[FRIAM] Agents invade real-work consumer electricity market
Robert Holmes
rholmes62 at gmail.com
Mon May 1 14:34:08 EDT 2006
Yes it could, indeed that's what the UK's National Grid have done with the
Dinorwig pumped storage hydro station: it fills the top reservoir at night
(low demand, low price) and releases it during daytime peaks (high demand
high price). Now just how much of this saving get's passed on to consumers
is another question...
However once you centralize you have to address a bunch of regulatory
issues, not least who owns the wires. If my local community bands together
and invests in one of these devices to buy cheap electricity from PNM, could
we reasonably expect to use PNM's wires from the device to our houses for
free? Or would we have to start laying and (even worse) maintaining cable?
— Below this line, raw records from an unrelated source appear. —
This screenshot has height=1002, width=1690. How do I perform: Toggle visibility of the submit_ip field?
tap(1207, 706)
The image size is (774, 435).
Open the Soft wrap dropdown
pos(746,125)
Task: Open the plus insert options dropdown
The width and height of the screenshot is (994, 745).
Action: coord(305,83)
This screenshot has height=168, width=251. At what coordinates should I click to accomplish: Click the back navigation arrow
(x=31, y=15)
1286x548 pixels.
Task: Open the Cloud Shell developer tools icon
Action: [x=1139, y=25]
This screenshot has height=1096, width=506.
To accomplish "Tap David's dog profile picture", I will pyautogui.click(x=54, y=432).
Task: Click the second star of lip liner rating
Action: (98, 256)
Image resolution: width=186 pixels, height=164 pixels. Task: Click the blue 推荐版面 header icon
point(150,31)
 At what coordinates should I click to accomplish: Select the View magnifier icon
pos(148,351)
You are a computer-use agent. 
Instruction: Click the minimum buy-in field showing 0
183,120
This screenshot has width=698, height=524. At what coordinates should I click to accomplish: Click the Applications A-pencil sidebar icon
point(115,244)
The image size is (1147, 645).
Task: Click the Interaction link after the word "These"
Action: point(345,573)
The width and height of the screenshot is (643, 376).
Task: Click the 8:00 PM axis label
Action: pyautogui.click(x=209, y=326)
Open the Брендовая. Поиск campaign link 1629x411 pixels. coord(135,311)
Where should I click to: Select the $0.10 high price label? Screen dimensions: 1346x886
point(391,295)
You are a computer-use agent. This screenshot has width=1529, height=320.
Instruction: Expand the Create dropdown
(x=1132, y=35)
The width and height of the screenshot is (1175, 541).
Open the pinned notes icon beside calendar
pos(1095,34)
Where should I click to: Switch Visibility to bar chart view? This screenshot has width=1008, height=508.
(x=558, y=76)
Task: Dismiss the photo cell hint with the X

Either way, the economics would get even more unattractive.
Robert
On 5/1/06, Rogers, Raymond <raymond-rogers at idexx.com> wrote:
>
> What I don't understand is the advantage of having one in every house.
> Couldn't the same function be centralized; if you don't trust commercial
> entities a Grange type of centralization might do.
>
> RayR
>
> -----Original Message-----
> *From:* Robert Holmes [mailto:rholmes62 at gmail.com]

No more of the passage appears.